Zwischen Oppenweiler, Kernen, Alfdorf und Schorndorf stehen etliche prunkvolle historische Gebäude. Welche einen Besuch wert sind und welchen Zwecken sie heute dienen, lesen Sie hier.

Rems-Murr: Phillip Weingand (wei)

Rems-Murr-Kreis - Seit Jahrhunderten faszinieren Burgen die Menschen. Die dicken Mauern symbolisieren Macht, Beständigkeit und lassen den Besucher eintauchen in eine Zeit fernab von ständiger Erreichbarkeit, ohne Lebensmitteldiscounter und Reihenhäusern, in die Ära von Grafen, Räubern, Rittern und Burgfräulein.

 

Für einen Trip in die Vergangenheit muss man aber nicht unbedingt zum Schloss Neuschwanstein oder zur Burg Hohenzollern reisen: Auch im Rems-Murr-Kreis gibt es mehrere Burgen und Schlösser. Manche befinden sich in privater Hand, andere lassen sich besichtigen, wieder andere dienen sogar öffentlichen Zwecken. Unsere Übersicht zeigt eine Auswahl der sehenswertesten historischen Gebäude im Kreis.

Burg Waldenstein

Oberhalb von Rudersberg steht die Burg Waldenstein. Die sogenannte Spornburg wurde um 1200 erbaut. Zwar hat sie ein Brand im 19. Jahrhundert teilweise zerstört, doch das Hauptgebäude und alte Mauern sind gut erhalten.
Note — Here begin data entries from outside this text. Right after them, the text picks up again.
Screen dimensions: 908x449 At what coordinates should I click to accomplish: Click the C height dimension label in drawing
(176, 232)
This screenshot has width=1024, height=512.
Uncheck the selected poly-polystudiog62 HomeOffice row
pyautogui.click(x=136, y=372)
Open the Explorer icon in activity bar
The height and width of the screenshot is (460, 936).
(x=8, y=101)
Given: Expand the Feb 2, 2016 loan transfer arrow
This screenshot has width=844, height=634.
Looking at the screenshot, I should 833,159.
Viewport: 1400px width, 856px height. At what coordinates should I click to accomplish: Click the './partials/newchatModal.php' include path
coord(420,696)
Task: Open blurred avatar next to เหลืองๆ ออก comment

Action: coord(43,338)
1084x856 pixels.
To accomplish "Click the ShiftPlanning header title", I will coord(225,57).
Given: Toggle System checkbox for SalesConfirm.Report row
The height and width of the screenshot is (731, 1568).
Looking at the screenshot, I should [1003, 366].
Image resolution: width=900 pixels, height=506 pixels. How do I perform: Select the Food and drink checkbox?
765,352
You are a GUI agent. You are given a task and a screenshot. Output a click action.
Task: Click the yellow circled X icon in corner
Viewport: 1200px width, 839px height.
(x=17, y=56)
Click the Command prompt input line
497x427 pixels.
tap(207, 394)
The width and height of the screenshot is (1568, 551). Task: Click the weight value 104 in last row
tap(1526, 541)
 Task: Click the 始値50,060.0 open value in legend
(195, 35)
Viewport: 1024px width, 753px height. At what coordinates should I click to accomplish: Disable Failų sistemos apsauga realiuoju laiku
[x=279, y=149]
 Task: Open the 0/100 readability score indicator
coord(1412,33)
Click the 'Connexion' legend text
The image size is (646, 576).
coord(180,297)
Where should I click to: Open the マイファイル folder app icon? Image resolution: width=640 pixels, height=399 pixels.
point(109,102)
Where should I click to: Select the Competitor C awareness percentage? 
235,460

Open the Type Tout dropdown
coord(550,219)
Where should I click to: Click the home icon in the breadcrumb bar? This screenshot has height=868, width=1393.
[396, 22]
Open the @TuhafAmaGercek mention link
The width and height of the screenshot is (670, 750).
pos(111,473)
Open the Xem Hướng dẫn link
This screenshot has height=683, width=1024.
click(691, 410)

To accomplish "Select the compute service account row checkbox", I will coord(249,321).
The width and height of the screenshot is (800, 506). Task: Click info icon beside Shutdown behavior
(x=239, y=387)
Der Sage nach gibt es sogar ein Burggespenst: Ende des 16. Jahrhunderts wurde einer jungen, schwangeren Witwe der Einlass in die rettende Burg ihrer Eltern verwehrt – aus Furcht vor der Pest. Die Einsicht der Eltern kam zu spät: Die Frau brachte ihr Kind im Wald zur Welt. Dieses überlebte, doch die Frau starb. Der Überlieferung zufolge geht sie nun auf der Burg um. Im Jahr 2019 hat unsere Zeitung die Burg in Begleitung eines Ghosthunter-Teams auf paranormale Aktivitäten untersucht – und bis auf einen verschmusten Burgkater keine heimlichen Bewohner entdeckt.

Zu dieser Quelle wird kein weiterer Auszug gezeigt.